The cost and size of LCS ships are now comparable to other countries’ high-end naval frigates. As the US Navy’s primary low-end vessels in the future fleet, they will be expected to perform many of the same roles. The cargo hold’s size has created some challenges in fitting all of the required equipment into the mission modules, without compromising high-end performance at the modules’ particular tasks. Even so, LCS ships can be expected to perform the mine countermeasures role very well, and the frigates’ traditional anti-submarine role reasonably well, thanks to their helicopters, array of robots, and rapidly upgradeable systems.

Other traditional roles for frigate-sized vessels are more controversial. The biggest controversy surrounds the ships’ one area of severe inflexibility: their weapons fit.
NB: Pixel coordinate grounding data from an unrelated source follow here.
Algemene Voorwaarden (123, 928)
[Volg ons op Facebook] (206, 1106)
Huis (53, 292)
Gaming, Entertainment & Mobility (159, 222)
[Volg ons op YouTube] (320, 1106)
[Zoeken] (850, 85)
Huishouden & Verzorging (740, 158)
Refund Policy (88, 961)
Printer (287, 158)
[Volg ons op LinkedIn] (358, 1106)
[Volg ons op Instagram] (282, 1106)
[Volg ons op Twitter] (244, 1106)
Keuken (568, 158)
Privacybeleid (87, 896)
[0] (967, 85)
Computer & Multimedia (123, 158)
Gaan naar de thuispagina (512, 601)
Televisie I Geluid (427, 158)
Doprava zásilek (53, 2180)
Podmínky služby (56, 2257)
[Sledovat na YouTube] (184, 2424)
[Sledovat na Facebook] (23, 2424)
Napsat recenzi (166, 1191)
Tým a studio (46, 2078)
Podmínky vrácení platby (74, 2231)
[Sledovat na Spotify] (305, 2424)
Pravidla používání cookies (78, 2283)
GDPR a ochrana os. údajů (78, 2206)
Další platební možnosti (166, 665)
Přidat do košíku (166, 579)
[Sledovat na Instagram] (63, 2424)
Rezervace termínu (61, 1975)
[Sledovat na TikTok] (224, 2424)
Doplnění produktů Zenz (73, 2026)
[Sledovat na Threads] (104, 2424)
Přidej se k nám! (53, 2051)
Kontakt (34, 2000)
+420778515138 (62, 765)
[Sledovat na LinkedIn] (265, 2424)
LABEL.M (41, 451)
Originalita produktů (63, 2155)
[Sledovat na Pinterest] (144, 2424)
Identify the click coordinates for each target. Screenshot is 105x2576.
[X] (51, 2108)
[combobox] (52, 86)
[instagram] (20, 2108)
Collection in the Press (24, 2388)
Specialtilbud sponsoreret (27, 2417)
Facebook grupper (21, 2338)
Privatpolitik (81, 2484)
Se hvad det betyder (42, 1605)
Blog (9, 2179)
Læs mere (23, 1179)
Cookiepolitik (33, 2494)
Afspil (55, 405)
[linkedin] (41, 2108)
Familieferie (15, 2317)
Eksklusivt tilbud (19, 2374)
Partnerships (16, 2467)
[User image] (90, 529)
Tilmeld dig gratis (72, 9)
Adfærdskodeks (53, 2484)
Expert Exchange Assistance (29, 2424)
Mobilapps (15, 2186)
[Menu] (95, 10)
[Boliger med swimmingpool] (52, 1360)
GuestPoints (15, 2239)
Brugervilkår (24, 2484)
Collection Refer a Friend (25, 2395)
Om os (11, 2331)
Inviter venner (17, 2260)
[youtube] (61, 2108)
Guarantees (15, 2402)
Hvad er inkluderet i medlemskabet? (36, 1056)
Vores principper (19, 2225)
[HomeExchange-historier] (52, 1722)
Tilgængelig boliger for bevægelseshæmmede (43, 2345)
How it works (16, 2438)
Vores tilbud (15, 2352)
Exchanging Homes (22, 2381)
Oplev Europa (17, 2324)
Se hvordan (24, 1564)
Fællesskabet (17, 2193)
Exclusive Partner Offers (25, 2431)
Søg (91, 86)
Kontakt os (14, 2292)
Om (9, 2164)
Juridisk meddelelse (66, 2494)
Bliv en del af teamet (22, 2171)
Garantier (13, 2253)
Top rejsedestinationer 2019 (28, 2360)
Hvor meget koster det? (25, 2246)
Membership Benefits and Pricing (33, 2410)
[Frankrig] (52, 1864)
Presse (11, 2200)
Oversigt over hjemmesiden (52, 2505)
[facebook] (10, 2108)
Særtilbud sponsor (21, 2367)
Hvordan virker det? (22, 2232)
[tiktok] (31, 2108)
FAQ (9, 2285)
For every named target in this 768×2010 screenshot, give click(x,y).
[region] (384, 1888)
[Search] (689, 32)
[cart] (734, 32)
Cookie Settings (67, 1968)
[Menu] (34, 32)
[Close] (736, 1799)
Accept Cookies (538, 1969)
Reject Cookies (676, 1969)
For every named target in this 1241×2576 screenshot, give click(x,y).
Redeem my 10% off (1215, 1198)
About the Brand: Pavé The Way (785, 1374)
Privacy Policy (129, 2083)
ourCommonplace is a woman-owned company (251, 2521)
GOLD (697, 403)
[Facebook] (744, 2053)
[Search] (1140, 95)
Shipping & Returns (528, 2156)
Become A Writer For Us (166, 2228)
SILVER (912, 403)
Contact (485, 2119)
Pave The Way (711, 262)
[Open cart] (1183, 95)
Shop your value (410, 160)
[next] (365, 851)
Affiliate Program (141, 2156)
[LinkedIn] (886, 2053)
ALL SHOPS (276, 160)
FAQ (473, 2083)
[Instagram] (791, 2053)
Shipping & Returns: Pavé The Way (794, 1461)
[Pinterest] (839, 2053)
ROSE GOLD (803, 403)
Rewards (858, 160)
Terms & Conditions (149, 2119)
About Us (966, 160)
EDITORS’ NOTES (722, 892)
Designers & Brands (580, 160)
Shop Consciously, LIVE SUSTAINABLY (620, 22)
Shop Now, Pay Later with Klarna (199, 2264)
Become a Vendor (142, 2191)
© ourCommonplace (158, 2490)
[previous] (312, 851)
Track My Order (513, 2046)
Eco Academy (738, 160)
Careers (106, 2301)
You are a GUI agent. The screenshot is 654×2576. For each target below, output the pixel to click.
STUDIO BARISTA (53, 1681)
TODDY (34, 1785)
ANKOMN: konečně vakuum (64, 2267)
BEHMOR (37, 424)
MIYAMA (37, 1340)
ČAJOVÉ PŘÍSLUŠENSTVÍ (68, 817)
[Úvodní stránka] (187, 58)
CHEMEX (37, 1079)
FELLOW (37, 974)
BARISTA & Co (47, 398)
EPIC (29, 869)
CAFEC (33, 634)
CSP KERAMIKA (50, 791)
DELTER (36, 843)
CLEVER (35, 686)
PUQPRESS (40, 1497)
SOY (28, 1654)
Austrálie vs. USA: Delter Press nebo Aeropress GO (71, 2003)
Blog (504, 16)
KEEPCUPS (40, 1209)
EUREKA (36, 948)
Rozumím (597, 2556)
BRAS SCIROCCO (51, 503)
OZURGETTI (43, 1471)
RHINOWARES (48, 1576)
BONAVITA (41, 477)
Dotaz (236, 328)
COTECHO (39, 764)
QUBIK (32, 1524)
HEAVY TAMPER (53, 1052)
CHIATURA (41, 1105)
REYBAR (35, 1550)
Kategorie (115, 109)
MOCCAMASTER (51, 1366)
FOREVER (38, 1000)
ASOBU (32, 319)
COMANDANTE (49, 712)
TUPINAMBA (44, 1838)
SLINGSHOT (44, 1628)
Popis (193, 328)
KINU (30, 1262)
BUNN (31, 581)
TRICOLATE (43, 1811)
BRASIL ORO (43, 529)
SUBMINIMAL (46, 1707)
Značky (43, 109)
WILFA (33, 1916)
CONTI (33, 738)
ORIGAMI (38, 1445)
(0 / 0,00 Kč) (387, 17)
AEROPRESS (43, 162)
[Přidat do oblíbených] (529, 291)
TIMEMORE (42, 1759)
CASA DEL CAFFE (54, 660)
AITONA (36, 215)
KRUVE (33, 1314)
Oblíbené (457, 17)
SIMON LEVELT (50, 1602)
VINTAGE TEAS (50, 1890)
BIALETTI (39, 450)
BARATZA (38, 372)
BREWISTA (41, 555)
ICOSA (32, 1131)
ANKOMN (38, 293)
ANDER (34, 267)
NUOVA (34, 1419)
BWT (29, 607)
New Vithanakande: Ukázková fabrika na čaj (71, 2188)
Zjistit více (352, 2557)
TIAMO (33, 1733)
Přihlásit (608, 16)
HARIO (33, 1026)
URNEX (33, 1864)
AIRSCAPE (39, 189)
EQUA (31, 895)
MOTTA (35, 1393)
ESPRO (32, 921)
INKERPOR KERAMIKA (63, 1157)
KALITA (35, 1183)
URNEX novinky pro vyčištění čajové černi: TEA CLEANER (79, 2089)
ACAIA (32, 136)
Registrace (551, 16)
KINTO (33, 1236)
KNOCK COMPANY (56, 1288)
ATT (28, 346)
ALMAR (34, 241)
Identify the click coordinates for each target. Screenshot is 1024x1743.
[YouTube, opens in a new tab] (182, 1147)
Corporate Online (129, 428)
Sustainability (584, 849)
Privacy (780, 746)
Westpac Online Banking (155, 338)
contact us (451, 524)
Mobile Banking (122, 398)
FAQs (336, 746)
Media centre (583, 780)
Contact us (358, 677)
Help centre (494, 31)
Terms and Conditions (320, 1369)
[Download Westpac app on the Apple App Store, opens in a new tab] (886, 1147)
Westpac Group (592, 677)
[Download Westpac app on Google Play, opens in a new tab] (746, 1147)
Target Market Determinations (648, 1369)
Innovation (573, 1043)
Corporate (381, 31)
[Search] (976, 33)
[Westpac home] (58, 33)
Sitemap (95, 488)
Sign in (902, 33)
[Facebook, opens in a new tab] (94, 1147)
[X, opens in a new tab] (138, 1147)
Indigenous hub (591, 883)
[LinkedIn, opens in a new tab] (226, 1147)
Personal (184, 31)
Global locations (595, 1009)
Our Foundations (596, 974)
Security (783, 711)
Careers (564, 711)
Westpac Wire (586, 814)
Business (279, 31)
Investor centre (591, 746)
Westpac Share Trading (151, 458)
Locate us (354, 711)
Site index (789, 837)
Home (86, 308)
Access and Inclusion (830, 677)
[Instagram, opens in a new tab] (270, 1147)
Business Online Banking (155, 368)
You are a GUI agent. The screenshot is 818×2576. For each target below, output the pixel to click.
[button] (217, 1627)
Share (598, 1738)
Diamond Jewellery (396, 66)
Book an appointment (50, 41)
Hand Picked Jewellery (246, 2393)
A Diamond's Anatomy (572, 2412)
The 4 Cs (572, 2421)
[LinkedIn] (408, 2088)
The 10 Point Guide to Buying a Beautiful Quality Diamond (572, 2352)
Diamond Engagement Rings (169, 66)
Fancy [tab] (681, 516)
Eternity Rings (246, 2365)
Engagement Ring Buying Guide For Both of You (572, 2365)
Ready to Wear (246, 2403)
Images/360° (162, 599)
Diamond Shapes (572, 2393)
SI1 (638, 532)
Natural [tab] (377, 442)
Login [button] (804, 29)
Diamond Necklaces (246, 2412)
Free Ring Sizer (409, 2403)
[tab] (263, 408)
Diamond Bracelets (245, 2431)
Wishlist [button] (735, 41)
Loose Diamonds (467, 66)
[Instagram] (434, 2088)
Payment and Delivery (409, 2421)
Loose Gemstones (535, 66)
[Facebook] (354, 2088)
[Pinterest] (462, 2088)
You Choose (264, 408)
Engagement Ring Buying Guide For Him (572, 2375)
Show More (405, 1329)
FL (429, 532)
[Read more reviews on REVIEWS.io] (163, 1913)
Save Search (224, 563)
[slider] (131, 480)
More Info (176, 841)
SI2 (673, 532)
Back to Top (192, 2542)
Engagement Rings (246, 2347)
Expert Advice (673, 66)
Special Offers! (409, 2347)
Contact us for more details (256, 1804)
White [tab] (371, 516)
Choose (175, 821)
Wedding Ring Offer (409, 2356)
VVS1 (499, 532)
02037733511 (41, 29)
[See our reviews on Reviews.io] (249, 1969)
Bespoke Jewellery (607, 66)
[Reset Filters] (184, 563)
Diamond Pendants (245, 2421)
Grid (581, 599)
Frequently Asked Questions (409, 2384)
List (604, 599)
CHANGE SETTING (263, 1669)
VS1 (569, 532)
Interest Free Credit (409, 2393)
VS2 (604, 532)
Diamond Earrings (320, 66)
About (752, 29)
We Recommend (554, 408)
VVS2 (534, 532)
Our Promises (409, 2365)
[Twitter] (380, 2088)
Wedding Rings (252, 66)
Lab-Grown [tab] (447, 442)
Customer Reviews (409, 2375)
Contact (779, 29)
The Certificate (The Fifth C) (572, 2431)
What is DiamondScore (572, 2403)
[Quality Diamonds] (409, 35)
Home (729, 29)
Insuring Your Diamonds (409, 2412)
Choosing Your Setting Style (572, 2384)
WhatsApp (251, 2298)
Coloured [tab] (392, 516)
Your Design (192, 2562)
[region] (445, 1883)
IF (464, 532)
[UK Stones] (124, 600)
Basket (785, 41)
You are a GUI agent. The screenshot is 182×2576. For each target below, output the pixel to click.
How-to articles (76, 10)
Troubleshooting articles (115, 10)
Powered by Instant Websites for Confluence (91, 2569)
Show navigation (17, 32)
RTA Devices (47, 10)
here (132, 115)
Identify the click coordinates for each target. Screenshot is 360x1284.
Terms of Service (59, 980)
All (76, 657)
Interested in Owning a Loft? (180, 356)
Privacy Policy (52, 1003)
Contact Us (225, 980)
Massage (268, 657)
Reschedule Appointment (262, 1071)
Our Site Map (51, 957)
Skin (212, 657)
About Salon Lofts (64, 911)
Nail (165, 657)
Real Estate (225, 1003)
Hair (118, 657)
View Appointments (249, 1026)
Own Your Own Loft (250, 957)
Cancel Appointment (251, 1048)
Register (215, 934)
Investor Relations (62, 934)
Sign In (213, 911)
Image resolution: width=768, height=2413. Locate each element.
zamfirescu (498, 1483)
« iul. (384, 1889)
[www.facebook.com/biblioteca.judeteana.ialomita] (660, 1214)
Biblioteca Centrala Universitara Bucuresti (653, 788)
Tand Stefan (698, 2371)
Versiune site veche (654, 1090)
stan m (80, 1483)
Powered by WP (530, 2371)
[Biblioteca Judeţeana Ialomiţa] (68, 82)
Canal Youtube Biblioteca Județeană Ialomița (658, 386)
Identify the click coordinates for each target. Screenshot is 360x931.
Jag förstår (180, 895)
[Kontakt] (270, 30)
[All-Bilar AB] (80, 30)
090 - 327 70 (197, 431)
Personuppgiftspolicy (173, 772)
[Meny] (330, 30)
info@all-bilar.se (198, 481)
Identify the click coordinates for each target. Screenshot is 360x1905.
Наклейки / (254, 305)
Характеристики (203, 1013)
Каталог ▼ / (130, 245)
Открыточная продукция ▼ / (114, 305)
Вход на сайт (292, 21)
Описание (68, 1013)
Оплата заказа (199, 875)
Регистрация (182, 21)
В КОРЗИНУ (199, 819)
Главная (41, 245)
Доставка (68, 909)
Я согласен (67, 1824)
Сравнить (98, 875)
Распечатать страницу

Present LCS designs don’t even carry torpedo tubes, or vertical-launch systems (VLS) that could accommodate present and future attack and/or defensive missiles. Even with the Surface Warfare module installed, LCS ships will carry a very light armament set for a major naval vessel: a 57-mm Mk 110 naval gun system; RIM-116 SeaRAM short range defensive missiles; 30mm cannons that would replace very short range Griffin launchers if installed; 12.7mm machine guns; plus any missiles or 70mm rockets carried by its accompanying helicopters (up to 2 H-60 slots or up to 4 MQ-8B Fire Scout UAV slots).

That armament is closer to a support vessel than a naval surface combatant, and larger high-speed support designs like the JHSV would offer far more mission module space for reconfigurable specialty support ships. Naval analyst Raymond Pritchett has pithily described the current compromise as:

”...3000 ton speedboat chasers with the endurance of a Swedish corvette, the weapon payload of a German logistics ship, and the cargo hold of a small North Korean arms smuggler.”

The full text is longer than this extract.